Creative Nonfiction, Featured, Leslie Vogel

Climbing Mount Monadnock

by Leslie Vogel

I took a day off today, and a bright and beautiful day it was, too.

I went to hike up the mountain, solo; although you couldn’t really call it solo because Mount Monadnock truly lives up to its reputation as one of the most climbed mountains in the world, especially on a beautiful fall day like today. And it’s just as well. If I were really climbing solo I’d be thinking about bears all the way up the mountain and all the way back down again, and I’d be afraid to bring snacks.

This way I was climbing with all sorts of international families. There was the family with the little boy who was dragging his feet all during the initial woodland stretch of the walkway, but who got all energized climbing up on the big rocks later on, and even found a lucky quarter near the top of the mountain. There was the family who took turns carrying their 14 month old baby in a backpack all the way up the mountain and all the way down. There was the little German girl who showed her mother exactly where to put each foot in each stepping place all during the steep rocky part, speaking rapidly in bright, non-stop instructions. There were the three young teachers, barely out of school themselves talking about teaching in a charter school, and the young woman who was telling her hiking companion all about her latest sad relationship. There were the two young men walking vigorously while animatedly discussing hiking equipment, and the elder couple resting and sipping from their water bottles—wondering out loud to me as I greeted them about how it was that the young ones were constantly passing us by on the trail.

“Isn’t that their job, both on the trail, and otherwise?” I wondered in return.

And then there were the four young people at the very top of the mountain who looked at me curiously and just had to ask:

“What era could your leg warmers possibly be from?”

I had forgotten about my leg warmers.

I was wearing the very same day-glow rainbow leg warmers which, over ten years ago, my youngest daughter had expressly forbidden me to wear in public ever again. I had put them on today to keep my sixty-five year old leg muscles from cramping up on such a long hike, and there were no daughters around to fuss about it; but now here we were.

I had to laugh with the quartet of young people and remind them that if you were going to go ahead and actually wear leg warmers (era of the ’80s, I explained: original purpose to warm the legs of dancers in rehearsal) then you might as well go all out and wear rainbow ones. Besides, you’d be easier to find out on the trail after dark if you got lost.

But here’s another thing that happened. When you hike a well known and familiar trail each rock, step, crevasse and chimney stirs your memory: there they are, as they were before, unchanging. As they were the time when I climbed solo and barefoot in my early thirties, and the other times when I climbed with my friends, or with my sister, or with my own children.

And the early years when I climbed with my brother.

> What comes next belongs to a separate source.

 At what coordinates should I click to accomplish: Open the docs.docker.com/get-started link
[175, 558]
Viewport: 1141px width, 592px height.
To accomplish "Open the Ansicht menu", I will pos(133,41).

Now the voices of the families climbing nearby fade away, and I am climbing with my brother again. Here  we are at the rocky part, and each step I step for him as well because he can no longer climb these earthly mountains.

“Don’t step on the ground, only rocks” he says—a favorite game of ours when we were young. I play it now; blithely leaping with my sixty-five year old legs that have suddenly become twelve year old legs, and landing precariously on one good stepping stone after another in my tired old sneakers.

I’m in this earlier world, just for a moment, stepping from rock to rock on the side of this ancient granite mountain. It is almost my brother’s birthday, and I place a small rock for him on one of the cairns, and then another.

I am glad I could climb all the way to the top of the mountain today, for my brother, and also for myself.

The voices of the other families climbing nearby fade back in again, and I enjoy being a part of the international chatter around me; the children, the young people, the parents, and the old folks like me.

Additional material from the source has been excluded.